Clinicians should be aware of the potential for CMV retinitis to develop in retinoblastoma patients receiving chemotherapy, which may complicate clinical decision-making and management. Timely identification of CMV retinitis in this setting may improve patient ocular outcomes and overall prognosis.

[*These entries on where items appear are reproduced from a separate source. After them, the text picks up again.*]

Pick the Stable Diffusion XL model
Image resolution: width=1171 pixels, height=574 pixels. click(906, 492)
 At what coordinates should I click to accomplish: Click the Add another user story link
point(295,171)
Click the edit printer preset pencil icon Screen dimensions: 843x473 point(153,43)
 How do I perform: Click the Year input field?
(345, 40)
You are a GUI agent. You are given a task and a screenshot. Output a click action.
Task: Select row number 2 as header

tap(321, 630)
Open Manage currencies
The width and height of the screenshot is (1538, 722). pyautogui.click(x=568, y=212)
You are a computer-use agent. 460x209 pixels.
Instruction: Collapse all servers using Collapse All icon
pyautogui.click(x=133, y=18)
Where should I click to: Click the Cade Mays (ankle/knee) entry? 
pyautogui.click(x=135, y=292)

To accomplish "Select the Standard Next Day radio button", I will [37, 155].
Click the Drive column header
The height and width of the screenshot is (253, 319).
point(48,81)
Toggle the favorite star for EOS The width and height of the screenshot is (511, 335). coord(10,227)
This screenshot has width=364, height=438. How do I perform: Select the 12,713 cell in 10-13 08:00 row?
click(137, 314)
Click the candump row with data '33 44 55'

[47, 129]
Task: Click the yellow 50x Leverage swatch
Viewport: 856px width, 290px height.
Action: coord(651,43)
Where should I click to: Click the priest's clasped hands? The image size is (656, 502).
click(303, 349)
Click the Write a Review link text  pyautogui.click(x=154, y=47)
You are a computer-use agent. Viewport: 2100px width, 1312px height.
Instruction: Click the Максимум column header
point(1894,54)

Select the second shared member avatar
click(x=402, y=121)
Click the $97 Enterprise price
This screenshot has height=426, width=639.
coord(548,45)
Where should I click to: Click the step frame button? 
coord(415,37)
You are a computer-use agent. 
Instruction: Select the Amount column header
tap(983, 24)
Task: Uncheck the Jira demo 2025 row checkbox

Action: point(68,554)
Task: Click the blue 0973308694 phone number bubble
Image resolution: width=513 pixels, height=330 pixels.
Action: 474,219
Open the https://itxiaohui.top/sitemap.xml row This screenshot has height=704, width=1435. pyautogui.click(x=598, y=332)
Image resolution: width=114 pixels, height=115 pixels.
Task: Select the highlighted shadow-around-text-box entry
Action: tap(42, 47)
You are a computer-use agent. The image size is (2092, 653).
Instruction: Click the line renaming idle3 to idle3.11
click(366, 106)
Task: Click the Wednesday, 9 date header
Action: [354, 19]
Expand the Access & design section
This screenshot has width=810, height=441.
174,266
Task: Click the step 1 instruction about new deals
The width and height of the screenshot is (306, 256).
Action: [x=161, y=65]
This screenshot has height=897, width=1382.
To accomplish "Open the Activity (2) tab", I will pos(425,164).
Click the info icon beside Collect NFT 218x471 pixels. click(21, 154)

小儿视网膜母细胞瘤合并巨细胞病毒(CMV)视网膜炎极为罕见。在此,我们报告西半球首例化疗后视网膜母细胞瘤眼球摘除术中出现CMV视网膜炎的病例。
一名2岁西班牙裔男性,无视网膜母细胞瘤家族史,出现右眼外斜视和斜视3个月。临床检查发现右眼有致密的白色玻璃体混浊。眼科肿瘤学评估显示有渗出性视网膜脱离伴玻璃体播散、视网膜下播散,以及右眼鼻上象限视网膜出现肿瘤。该患者被诊断为单侧D组视网膜母细胞瘤,RB1基因测序显示存在嵌合致病性变异。治疗包括全身化疗、玻璃体腔内化疗和冷冻疗法。然而,患者出现了孔源性视网膜脱离伴弥漫性玻璃体出血,最终接受了右眼摘除术。有趣的是,摘除眼球的组织病理学分析显示视网膜母细胞瘤合并CMV视网膜炎。在咨询感染病科后,由于患者无症状且免疫系统已恢复,未开始抗病毒治疗。重复CMV聚合酶链反应证实病毒已清除。患者接受了义眼,目前仍在监测视网膜母细胞瘤复发情况。
临床医生应意识到接受化疗的视网膜母细胞瘤患者有发生CMV视网膜炎的可能性,这可能使临床决策和管理复杂化。在此情况下及时识别CMV视网膜炎可能改善患者的眼部预后和总体预后。